“O mascote”, o “purgatório” e as torcidas
Relembrando o nosso maior clássico, vem à minha memória o primeiro Atletiba que assisti na Velha Baixada.
Foi lá pelo começo dos anos 80, salvo erro. Eu, ainda garoto e cheio de sonhos, nunca havia assistido um Atlétiba em nossa casa. Havia naquela época uma monte de impedimentos para o Furacão mandar jogos contra os ”verdinhos” em nossos domínios. Era sempre uma desculpa atrás da outra, faltava segurança, faltava luz (não havia refletores ainda na velha Baixada), coisa que contra o extinto Colorado nunca pediam, mas sempre se era contra os coxas as exigências se multiplicavam, afinal, ele vinham do ”alto de tanta arrogância” e se achavam própria Rainha da Inglaterra ou uma visita papal.
Vamos àquele Atletiba. Naquela tarde de Domingo, dia em que tive a felicidade de entrar como mascote do Furacão, e vi de dentro das quatro linhas a emoção da torcida atleticana. Era talco, papel higiênico, bandeiras, faixas, bateria, fogos e eu, com meus sonhos de menino, corria com uma corneta igual aquela africana (ZU..ZU… sei lá, não importa), atrás de um grandalhão zagueiro deles, que era chamado Gardel, só pra azucrinar.
Como pano de fundo estava a torcidinha deles, expremida em um cantinho que vinha do meio do antigo ginásio até o muro da direita de quem entrava, calada no seu devido lugar, que foi chamado pela imprensa de ”purgatório coxa-branca”, lugar onde pagariam por seus pecados outrora cometidos.

■ **DADOS PARA ANÁLISE**:
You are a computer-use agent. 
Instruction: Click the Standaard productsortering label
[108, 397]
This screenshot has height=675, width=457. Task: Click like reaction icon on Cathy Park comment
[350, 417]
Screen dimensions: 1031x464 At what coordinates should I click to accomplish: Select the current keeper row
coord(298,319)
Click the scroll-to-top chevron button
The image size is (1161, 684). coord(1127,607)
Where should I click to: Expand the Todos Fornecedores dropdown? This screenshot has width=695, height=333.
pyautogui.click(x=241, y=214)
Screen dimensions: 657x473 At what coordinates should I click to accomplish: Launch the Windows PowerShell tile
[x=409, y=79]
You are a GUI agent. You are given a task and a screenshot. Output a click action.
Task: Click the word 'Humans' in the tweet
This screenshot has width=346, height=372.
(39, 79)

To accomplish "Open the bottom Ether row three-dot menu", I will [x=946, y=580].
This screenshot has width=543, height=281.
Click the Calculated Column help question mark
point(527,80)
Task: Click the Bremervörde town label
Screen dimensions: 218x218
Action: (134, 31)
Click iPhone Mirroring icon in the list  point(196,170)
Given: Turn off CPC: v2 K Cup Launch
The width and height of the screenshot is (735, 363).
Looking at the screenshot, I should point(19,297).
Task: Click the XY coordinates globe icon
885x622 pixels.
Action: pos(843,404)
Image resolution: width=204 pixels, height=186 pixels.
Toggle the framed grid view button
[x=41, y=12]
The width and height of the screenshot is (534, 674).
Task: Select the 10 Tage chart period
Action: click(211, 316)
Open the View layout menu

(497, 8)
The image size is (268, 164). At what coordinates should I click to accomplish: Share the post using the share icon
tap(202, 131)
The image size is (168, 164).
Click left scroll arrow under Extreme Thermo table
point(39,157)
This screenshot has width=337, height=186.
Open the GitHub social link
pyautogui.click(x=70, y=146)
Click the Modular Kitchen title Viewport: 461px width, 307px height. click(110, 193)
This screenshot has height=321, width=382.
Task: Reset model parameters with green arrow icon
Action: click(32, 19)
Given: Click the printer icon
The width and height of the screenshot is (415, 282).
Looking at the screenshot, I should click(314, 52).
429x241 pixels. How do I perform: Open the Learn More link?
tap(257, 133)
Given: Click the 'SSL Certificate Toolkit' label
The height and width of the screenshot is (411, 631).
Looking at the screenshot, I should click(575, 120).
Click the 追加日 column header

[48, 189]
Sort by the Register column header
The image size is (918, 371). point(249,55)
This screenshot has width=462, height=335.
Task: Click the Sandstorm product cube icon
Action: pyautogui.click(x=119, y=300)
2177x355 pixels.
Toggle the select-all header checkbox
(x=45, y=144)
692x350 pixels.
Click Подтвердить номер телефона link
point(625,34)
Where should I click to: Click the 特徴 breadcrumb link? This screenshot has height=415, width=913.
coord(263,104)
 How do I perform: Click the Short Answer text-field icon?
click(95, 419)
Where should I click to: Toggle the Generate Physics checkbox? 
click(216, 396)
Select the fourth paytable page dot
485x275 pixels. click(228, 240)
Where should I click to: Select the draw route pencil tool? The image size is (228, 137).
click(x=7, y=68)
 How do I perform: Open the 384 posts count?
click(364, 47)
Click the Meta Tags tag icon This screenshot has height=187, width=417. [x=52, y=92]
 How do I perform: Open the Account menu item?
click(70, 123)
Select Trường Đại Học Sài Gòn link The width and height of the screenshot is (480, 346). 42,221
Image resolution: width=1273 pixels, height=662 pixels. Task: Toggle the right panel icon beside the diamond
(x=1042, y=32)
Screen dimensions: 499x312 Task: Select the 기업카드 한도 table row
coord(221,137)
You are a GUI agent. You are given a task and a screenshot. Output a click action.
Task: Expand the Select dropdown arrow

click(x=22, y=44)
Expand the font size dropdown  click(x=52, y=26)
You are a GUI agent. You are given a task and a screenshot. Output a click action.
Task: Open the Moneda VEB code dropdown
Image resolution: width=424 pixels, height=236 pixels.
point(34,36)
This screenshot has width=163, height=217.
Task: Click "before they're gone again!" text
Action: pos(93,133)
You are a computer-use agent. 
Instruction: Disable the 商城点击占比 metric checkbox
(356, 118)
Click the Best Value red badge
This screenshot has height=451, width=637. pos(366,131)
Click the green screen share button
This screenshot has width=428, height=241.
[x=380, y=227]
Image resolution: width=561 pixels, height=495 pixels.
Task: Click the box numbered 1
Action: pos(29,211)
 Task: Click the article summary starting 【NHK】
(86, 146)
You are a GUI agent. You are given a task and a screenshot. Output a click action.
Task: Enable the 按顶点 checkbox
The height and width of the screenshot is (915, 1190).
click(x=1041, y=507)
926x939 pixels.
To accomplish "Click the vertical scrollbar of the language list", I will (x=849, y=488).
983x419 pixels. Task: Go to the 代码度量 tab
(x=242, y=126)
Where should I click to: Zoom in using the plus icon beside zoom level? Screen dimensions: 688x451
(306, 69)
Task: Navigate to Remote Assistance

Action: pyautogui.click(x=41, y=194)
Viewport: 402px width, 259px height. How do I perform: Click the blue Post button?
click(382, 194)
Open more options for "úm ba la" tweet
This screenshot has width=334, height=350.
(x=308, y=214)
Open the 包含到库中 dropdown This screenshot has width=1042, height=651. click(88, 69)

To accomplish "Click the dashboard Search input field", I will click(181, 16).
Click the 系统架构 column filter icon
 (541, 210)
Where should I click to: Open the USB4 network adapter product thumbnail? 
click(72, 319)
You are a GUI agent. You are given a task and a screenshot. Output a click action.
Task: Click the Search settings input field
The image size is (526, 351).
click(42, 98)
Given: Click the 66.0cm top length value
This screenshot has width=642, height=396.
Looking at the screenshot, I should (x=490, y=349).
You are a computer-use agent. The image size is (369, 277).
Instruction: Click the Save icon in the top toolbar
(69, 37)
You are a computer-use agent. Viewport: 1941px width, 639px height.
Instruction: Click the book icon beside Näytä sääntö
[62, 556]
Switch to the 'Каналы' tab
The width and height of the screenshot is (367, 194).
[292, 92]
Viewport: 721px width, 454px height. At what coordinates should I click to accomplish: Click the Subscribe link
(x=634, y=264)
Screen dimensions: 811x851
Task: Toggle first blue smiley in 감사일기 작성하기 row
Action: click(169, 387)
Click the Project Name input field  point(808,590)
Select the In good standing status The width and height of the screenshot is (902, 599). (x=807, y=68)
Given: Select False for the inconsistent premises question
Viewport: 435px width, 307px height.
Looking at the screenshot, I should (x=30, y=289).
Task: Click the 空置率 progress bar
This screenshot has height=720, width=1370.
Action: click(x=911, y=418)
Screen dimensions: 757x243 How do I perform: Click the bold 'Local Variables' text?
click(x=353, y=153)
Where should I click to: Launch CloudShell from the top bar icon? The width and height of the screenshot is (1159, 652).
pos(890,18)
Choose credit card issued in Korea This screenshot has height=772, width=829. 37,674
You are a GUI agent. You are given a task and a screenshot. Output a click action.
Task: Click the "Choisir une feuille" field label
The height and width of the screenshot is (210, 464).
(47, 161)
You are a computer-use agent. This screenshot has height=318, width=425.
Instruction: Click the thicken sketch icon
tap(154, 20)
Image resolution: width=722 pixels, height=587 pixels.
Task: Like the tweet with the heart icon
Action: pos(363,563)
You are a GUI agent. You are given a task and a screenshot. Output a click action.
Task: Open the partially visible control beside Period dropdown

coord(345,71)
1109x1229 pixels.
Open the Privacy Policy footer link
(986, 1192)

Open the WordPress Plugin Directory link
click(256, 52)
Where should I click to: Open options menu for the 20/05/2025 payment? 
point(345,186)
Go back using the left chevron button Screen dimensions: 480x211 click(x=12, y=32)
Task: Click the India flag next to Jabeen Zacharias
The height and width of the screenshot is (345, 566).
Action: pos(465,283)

■ **OBJETIVO DO EXERCÍCIO**:
Por favor, continue o relato sobre o Atletiba a partir do ponto em que ele termina. Os registros não têm relação com o relato sobre o Atletiba.

■ **RESPOSTA FINAL**:
Mas em campo nosso Furacão tinha a obrigação de vencer, pois contra tudo e contra todos, levamos o jogo para o Caldeirão. Eles entraram favoritos, vinham de uma goleada com direito a gol de bicicleta do tal Gardel, seria mole, mas não foi.
De repente surge um herói, o maior craque do mundo, zagueiro improvisado? Que nada! O craque do sonhos, deste outrora mascote e faz 1 x 0 mascote. “Sarandi”, isso mesmo, “Sarandi”. Na falha de quem? Dele, Gardel. Tive a sensação de ter participado da jogada, mesmo que com aquelas cornetadas.
Daí pra frente foi o paraíso atleticano contra o inferno coxa, eles nem sabiam quanto era bom o purgatório. Quando estávamos com a bola era a festa; sem ela, era o inferno pra eles. Já não sabiam os coxas se era melhor ficar com a bola ou sem ela. A cada escanteio deles era uma chuva de vaias papel higiênico, talco; eu mesmo juntava do chão e jogava no ”Aladin”. Isto nunca feriu ninguém, a não ser o próprio orgulho.
Hoje, infelizmente, não há mais bateria, papel higiênico, talco e cornetas.
Culpam as torcidas organizadas pela violência. A violência é fruto de uma sociedade abandonada a própria sorte. Onde falta educação de qualidade e a ética de nossos representantes é colocada a próva a cada novo escândalo.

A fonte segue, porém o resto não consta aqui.